It was like an ember of fire that she kept blowing on until it erupted into a blazing flame that was out of control.

Do you know anyone like this?

Are we the guilty party?

Could it be that we are nursing a grudge?

I hope this story can help prevent us from harboring a grudge, and that we can discover some ways we can control our anger before it gets out of control.

There are three thoughts I want us to look at.

First, in order to prevent ourselves from harboring a grudge, we must constantly work at developing a positive self-image.

Amazingly, in a country of such abundance, most Americans suffer from some sort of poor self-concept. In a desperate attempt to overcome this, there are more than 60,000 self help seminars offered a year generating by some estimates to a billion dollar a year industry.

Out of curiosity, I did a search on Amazon for self-help books and had over 166,000 responses.

Our poor self image tells us that if we want to be successful and feel good about ourselves we must accumulate things and have access to more money. Perhaps, this is why in 2012 Americans had almost 60 million credit cards ( source: The Survey of Consumer Payment Choice, Federal Reserve Bank of Boston, Jan. 2010) .

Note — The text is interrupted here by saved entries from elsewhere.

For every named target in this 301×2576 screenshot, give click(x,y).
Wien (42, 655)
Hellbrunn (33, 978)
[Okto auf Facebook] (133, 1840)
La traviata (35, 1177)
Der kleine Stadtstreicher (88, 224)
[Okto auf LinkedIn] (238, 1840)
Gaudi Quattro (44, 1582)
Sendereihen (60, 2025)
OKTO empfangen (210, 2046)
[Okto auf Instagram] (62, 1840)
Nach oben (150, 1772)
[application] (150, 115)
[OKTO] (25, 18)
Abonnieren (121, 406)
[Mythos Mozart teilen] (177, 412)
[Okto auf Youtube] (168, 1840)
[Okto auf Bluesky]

When the newest gadget doesn’t make us feel better about ourselves, we often become agitated.

We lash out at others and begin nursing a grudge of our own.

We become driven to prove we have worth and that we deserve the right to be a part of the human race.

A poor self esteem makes us vulnerable to hurt feelings: causes us to become angry, and if we are not careful – we begin to harbor grudges against others, or perhaps, the world in general.